<h1 style="font-size: 1.8rem; font-weight: bold">Module 1 - Topic 3: Dijkstra's Shortest Path Algorithm</h1>
<p style="margin-top: 5px; margin-bottom: 5px;">Monash University Australia</p>
<p style="margin-top: 5px; margin-bottom: 5px;">ITO 4001: Foundations of Computing</p>
<p style="margin-top: 5px; margin-bottom: 5px;">Jupyter Notebook by: Tristan Sim Yook Min</p>

---

### **Dijkstra's Shortest Path Alogrithm**

Dijkstra's Shortest Path Algorithm is a Single Source Shortest Path Alogrithm used to find the Shortest Path to a destination node in a graph. The Edges of the Graph must have non-negative weights. One common application using Dijkstra Algorithm are for example network routing protocals like Open-Shortest Path First (OSPF) to find the best routes between routers. 

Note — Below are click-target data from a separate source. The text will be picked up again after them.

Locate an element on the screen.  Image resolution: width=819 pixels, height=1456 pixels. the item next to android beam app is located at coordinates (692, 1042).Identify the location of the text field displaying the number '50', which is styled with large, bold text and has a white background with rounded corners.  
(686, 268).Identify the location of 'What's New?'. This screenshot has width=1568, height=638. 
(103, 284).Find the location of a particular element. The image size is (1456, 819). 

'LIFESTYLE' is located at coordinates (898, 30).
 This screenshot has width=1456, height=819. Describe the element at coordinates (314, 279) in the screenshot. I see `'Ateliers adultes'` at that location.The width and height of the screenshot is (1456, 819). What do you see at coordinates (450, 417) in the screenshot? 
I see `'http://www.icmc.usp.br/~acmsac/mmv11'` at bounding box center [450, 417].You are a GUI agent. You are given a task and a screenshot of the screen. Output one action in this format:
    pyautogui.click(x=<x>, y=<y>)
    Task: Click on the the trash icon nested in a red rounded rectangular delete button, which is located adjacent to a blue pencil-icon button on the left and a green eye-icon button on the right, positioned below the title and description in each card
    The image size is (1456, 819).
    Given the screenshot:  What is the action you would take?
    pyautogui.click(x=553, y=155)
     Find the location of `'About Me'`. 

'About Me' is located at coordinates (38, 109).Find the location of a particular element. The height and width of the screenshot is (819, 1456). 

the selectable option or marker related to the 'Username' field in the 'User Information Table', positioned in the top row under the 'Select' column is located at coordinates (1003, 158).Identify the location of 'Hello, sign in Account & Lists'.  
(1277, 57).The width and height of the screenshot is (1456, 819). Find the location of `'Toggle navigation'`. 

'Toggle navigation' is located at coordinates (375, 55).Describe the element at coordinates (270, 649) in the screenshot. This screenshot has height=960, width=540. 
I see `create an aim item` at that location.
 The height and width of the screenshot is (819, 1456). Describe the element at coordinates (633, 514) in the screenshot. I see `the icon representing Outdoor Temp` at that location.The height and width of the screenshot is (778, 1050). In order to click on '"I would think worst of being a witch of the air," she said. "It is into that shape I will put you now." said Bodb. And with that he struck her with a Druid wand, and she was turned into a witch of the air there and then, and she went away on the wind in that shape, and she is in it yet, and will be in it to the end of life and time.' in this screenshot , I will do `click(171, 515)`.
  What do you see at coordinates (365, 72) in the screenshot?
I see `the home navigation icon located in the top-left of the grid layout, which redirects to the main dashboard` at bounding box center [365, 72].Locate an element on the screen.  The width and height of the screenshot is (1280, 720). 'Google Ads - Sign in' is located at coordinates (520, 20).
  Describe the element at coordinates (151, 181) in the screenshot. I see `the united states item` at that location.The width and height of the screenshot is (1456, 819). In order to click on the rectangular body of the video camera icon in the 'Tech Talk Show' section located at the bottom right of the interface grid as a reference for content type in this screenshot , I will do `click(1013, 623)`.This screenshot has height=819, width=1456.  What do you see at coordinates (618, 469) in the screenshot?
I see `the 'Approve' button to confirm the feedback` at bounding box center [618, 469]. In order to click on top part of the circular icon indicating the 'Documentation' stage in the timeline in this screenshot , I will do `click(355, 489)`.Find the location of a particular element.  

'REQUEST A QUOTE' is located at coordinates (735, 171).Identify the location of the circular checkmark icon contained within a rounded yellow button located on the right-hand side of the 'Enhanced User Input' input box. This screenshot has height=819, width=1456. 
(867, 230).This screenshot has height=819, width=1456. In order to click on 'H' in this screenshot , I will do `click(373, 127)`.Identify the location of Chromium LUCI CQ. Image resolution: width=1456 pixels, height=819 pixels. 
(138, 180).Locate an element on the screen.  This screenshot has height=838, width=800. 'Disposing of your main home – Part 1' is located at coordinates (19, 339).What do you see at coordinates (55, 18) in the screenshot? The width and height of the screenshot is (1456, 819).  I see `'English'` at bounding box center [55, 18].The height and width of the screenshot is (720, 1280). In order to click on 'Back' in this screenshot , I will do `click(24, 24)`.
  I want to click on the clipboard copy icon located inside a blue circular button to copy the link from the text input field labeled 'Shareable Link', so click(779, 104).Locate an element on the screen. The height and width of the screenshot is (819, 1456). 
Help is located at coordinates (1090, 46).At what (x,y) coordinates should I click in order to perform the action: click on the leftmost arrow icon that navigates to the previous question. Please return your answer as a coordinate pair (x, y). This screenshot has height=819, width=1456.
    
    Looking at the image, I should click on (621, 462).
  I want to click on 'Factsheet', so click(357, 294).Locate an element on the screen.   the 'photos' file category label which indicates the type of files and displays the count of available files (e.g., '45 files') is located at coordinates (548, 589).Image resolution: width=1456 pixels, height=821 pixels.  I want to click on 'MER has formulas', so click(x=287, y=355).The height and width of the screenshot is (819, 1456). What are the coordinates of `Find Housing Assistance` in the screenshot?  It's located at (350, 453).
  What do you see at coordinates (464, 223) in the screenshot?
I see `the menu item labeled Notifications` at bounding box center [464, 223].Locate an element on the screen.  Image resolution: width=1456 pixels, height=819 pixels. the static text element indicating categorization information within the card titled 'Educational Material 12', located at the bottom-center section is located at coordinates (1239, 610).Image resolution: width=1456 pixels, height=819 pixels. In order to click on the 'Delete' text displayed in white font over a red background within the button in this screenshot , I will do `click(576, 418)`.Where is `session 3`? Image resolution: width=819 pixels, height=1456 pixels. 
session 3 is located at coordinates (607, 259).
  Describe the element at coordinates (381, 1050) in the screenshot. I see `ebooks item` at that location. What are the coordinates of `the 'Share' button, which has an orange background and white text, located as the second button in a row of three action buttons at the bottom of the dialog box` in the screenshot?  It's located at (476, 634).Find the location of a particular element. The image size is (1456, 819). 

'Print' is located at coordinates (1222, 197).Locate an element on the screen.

### **Constraints of Dijkstra's Algorithm**

Dijkstra's algorithm **requires non-negative edge weights** to function correctly. This fundamental constraint exists because the algorithm assumes that once a node is visited, its shortest distance cannot be improved further—an assumption that fails in the presence of negative weights. For graphs containing negative edges, the **Bellman-Ford algorithm** should be used instead. Additionally, Dijkstra's algorithm cannot handle **negative cycles** (circuits where the sum of edge weights is negative), as these would allow infinitely decreasing path lengths, preventing convergence to a shortest path solution.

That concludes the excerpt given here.